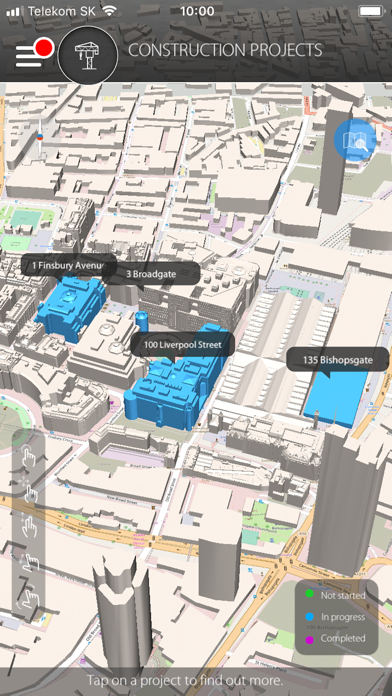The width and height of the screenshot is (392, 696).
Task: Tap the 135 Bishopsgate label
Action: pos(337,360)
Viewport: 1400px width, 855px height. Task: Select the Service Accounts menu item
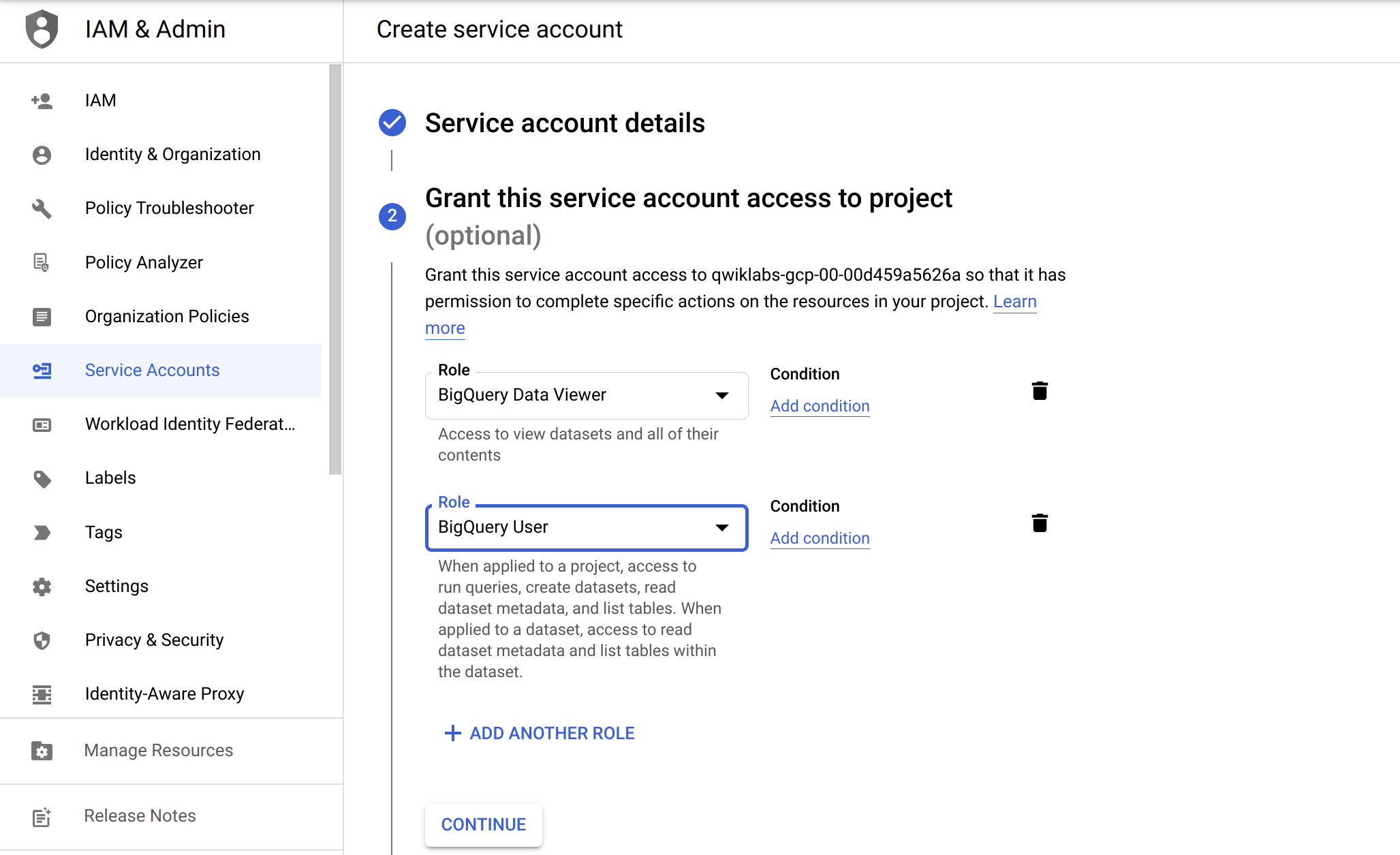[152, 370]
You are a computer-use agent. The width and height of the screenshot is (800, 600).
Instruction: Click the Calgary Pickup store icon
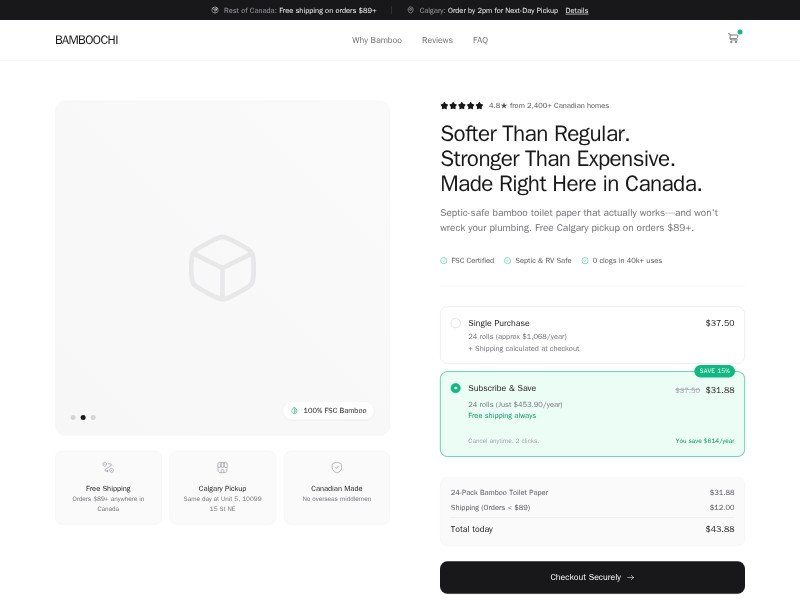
-- -- --
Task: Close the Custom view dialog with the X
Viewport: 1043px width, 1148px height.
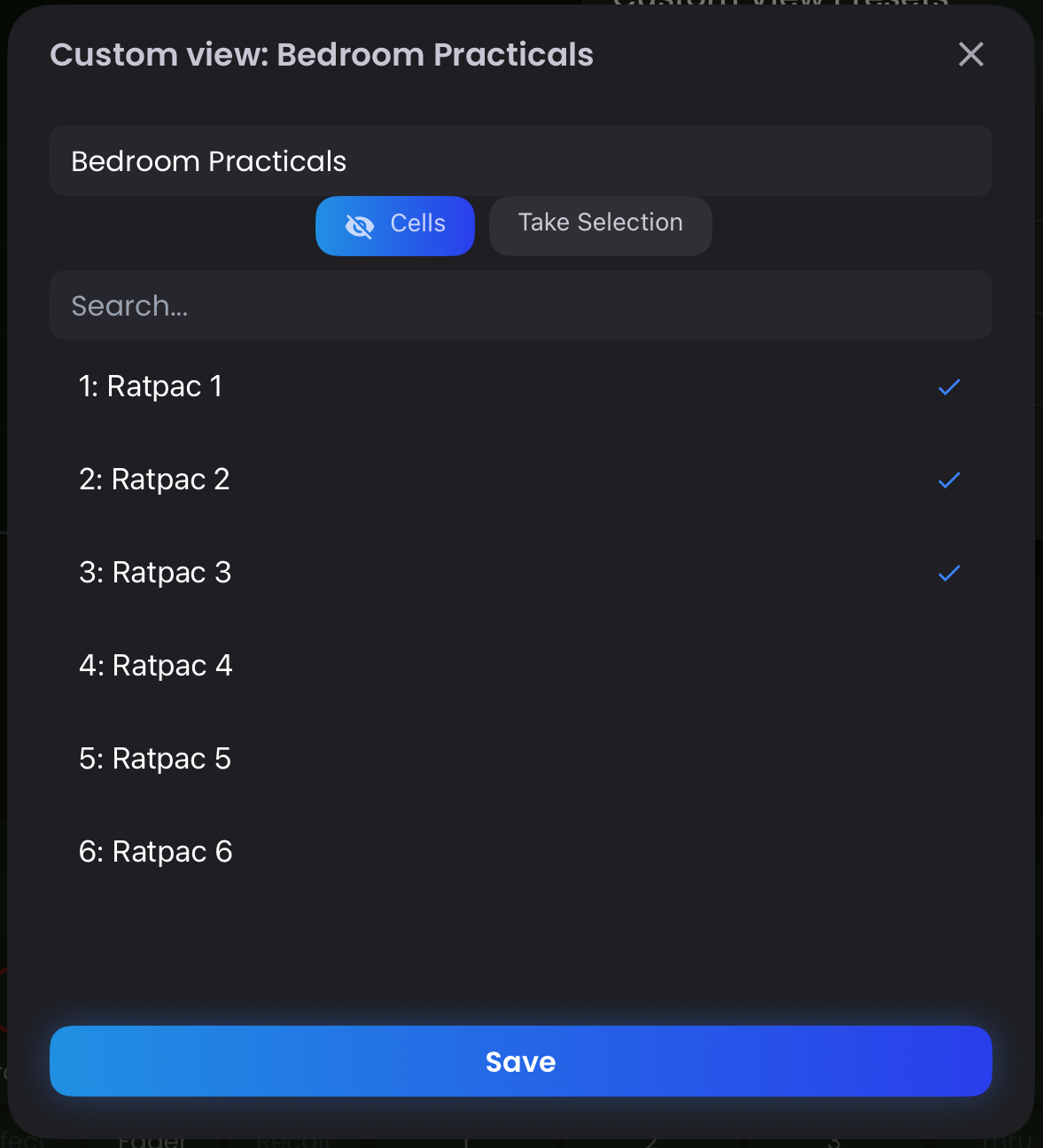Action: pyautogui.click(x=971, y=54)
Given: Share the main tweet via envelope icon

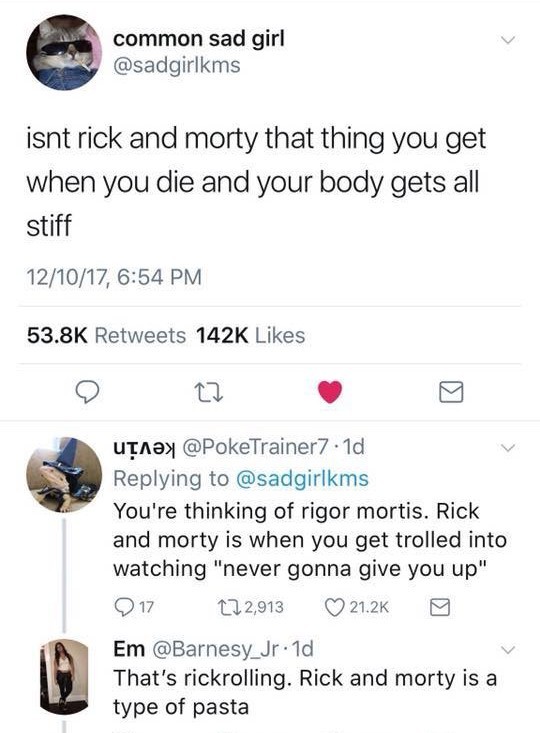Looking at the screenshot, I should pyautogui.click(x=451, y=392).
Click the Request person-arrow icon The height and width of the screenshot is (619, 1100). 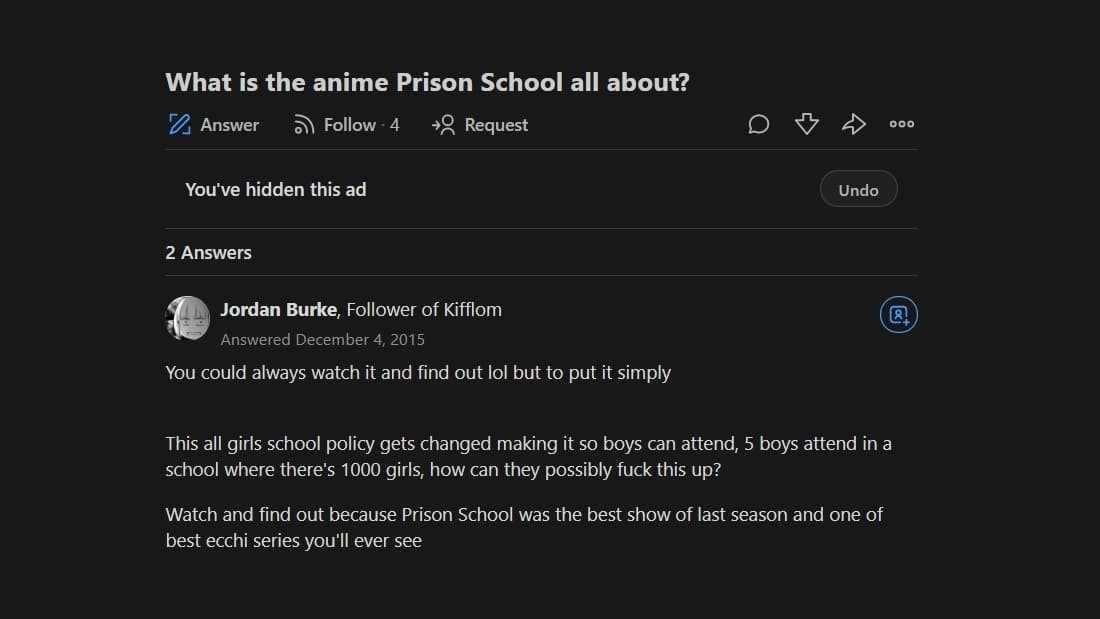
-- -- --
Directions for this task
From the records above, copy exactly the stretch from the line holding "Given: Share the main tweet via envelope icon" through the line holding "Click the Request", both ends included, without the pictures.

Solved problem
Given: Share the main tweet via envelope icon

Looking at the screenshot, I should pyautogui.click(x=451, y=392).
Click the Request person-arrow icon The height and width of the screenshot is (619, 1100). 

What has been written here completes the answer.